“You should be thanking me father.”
Boasting at the seams with potential, Jeff Baena’s The Little Hours is unable to fully convey its central message, getting lost in the build up as it fails to deliver on anything other than the outrageous, unexpected and the politically incorrect.
Unapologetic in its tone and delivery, The Little Hours refuses to take itself seriously as we are first introduced to our trifecta of nuns as they work aimlessly to make life in the convent bearable. With Sister Fernanda’s coarse mouth, Sister Genevra’s need for rules and Sister Alessandra’s longing for marriage, the trio find life difficult - a fact that only becomes more complicated when a deaf mute servant boy shows up one day desperately searching for refuge.
Relying heavily on the absurd and unexpected, Baena works to generate shock value. Replacing substance for ridiculousness in regard to both character development and on-screen antics he fails to dig below the surface and showcase a true conflict or resolution. Characters appear out of nowhere and lies become truths with the mere movement of the tongue. And though you find yourself chuckling from time to time, there is no authentic connection between the audience and film’s players - a fairly large issue as you find yourself uninterested in their final fate.
One can look hard and attempt to correlate the events of the film to a certain degree of social commentary, but those ideas are far fetched and likely nothing more than coincidental. The heavy amount of time with Plaza’s Fernanda, along with her overly present comedic style leads one to possibly categorize the film as a vanity project for the young actress. The executive producer credit only furthers that line of thinking.
A the film works through the second act and we witness the nuns pushing the limits, spending a night together getting drunk on sacred wine and experimenting with some rather stiff girl-on-girl action, the impact of the crazy begins to falter. No longer are there actions a surprise as the entire situation becomes exhausting and the ninety minute runtime begins to wain.

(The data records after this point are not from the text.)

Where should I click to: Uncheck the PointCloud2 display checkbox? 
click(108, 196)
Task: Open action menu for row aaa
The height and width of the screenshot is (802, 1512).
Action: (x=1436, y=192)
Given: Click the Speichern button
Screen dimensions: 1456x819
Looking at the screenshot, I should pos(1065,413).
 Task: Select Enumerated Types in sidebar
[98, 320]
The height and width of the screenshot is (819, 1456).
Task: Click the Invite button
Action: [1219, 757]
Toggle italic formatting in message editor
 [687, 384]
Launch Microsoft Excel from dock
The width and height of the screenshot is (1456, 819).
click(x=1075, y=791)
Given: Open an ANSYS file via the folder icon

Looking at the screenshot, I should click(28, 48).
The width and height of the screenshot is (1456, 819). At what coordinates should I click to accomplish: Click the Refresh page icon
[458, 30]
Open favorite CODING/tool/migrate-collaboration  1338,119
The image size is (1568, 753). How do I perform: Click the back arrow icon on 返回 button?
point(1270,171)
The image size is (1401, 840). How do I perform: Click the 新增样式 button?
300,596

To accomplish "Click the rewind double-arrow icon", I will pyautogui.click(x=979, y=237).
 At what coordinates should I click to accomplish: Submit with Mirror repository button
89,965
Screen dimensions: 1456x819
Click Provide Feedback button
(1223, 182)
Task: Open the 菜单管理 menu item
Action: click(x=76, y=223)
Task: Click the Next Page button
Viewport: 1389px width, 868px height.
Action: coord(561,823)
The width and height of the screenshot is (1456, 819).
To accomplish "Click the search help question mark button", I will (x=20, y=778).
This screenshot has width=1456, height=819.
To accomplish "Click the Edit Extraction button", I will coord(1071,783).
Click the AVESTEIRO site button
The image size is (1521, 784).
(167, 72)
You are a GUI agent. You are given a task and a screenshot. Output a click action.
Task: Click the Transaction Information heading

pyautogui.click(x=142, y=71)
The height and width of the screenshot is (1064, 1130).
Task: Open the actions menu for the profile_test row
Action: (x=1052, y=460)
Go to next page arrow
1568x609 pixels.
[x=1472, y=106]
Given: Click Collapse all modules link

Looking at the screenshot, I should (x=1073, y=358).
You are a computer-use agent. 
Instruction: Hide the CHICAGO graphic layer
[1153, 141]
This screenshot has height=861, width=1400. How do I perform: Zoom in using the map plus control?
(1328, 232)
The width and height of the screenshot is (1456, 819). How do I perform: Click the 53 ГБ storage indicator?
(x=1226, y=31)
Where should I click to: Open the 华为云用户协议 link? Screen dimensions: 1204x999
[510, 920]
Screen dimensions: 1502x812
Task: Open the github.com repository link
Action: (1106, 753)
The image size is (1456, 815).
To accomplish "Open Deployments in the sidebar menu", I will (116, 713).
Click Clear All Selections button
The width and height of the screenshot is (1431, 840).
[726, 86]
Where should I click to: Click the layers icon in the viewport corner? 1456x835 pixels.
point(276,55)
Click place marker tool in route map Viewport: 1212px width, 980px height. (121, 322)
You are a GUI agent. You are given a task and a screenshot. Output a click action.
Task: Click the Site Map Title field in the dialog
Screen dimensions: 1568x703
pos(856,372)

As the film reaches its pivotal reveal and attempts to drive home its narrative, development plays second to the absurdity of the “twist”. Pure chaos erupts as the women find themselves helplessly attempting to court (and ultimately feel the touch of) the servant boy turned gardener, though a walk through the woods uncovers a secret that is as random as it is demented. And though Dave Franco does a decent job with the little he is given, his torso proves to be more of an asset to the film than his actual performance.
That isn’t to say that there aren’t memorable moments stuffed within the confines of an otherwise lacking film - there are. However, unlike Baena’s past works (including previous Sundance premiers Life After Beth and Joshy), they are short lived and a bit too sporadic to create any true momentum. We never get a resolution and our characters never achieve anything. Instead we gain a better understanding of their traits and issues, two things we didn’t necessarily need or want.